* **Exercise details**
Retype the data that follows with no alterations, please.

* **The data**
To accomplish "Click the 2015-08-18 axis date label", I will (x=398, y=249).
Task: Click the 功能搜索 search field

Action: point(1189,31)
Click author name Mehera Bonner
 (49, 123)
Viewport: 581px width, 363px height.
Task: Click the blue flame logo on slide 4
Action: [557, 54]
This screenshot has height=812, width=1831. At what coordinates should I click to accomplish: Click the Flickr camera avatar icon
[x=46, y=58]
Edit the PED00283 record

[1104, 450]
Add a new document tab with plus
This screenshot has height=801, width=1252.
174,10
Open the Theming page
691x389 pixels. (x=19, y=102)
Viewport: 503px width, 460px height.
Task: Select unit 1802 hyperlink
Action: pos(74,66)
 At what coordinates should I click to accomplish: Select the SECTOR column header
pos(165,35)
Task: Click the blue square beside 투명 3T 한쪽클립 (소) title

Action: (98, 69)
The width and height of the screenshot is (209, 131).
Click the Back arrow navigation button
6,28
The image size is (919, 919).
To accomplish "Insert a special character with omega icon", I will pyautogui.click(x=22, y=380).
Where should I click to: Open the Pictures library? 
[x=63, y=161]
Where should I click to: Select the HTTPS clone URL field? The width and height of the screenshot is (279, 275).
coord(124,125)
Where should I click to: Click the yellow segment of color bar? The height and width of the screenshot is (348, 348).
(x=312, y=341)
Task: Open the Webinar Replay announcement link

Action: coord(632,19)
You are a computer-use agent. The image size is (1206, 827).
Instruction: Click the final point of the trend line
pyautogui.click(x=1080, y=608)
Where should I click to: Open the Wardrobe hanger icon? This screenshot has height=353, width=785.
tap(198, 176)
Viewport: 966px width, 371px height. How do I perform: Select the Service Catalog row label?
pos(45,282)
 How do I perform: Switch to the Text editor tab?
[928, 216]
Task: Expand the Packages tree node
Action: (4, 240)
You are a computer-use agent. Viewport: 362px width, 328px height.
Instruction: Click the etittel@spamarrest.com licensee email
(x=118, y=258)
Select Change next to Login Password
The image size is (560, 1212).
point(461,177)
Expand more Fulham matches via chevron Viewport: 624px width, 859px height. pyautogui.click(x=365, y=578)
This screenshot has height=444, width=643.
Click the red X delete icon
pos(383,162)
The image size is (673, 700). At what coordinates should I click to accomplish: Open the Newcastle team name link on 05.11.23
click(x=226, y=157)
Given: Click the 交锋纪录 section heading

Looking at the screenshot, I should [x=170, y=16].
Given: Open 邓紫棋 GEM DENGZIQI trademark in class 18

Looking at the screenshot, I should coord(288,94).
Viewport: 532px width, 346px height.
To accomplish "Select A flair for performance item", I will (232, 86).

* **Written reply**
To accomplish "Click the 2015-08-18 axis date label", I will (x=398, y=249).
Task: Click the 功能搜索 search field

Action: point(1189,31)
Click author name Mehera Bonner
 (49, 123)
Viewport: 581px width, 363px height.
Task: Click the blue flame logo on slide 4
Action: [557, 54]
This screenshot has height=812, width=1831. At what coordinates should I click to accomplish: Click the Flickr camera avatar icon
[x=46, y=58]
Edit the PED00283 record

[1104, 450]
Add a new document tab with plus
This screenshot has height=801, width=1252.
174,10
Open the Theming page
691x389 pixels. (x=19, y=102)
Viewport: 503px width, 460px height.
Task: Select unit 1802 hyperlink
Action: pos(74,66)
 At what coordinates should I click to accomplish: Select the SECTOR column header
pos(165,35)
Task: Click the blue square beside 투명 3T 한쪽클립 (소) title

Action: (98, 69)
The width and height of the screenshot is (209, 131).
Click the Back arrow navigation button
6,28
The image size is (919, 919).
To accomplish "Insert a special character with omega icon", I will pyautogui.click(x=22, y=380).
Where should I click to: Open the Pictures library? 
[x=63, y=161]
Where should I click to: Select the HTTPS clone URL field? The width and height of the screenshot is (279, 275).
coord(124,125)
Where should I click to: Click the yellow segment of color bar? The height and width of the screenshot is (348, 348).
(x=312, y=341)
Task: Open the Webinar Replay announcement link

Action: coord(632,19)
You are a computer-use agent. The image size is (1206, 827).
Instruction: Click the final point of the trend line
pyautogui.click(x=1080, y=608)
Where should I click to: Open the Wardrobe hanger icon? This screenshot has height=353, width=785.
tap(198, 176)
Viewport: 966px width, 371px height. How do I perform: Select the Service Catalog row label?
pos(45,282)
 How do I perform: Switch to the Text editor tab?
[928, 216]
Task: Expand the Packages tree node
Action: (4, 240)
You are a computer-use agent. Viewport: 362px width, 328px height.
Instruction: Click the etittel@spamarrest.com licensee email
(x=118, y=258)
Select Change next to Login Password
The image size is (560, 1212).
point(461,177)
Expand more Fulham matches via chevron Viewport: 624px width, 859px height. pyautogui.click(x=365, y=578)
This screenshot has height=444, width=643.
Click the red X delete icon
pos(383,162)
The image size is (673, 700). At what coordinates should I click to accomplish: Open the Newcastle team name link on 05.11.23
click(x=226, y=157)
Given: Click the 交锋纪录 section heading

Looking at the screenshot, I should [x=170, y=16].
Given: Open 邓紫棋 GEM DENGZIQI trademark in class 18

Looking at the screenshot, I should coord(288,94).
Viewport: 532px width, 346px height.
To accomplish "Select A flair for performance item", I will (232, 86).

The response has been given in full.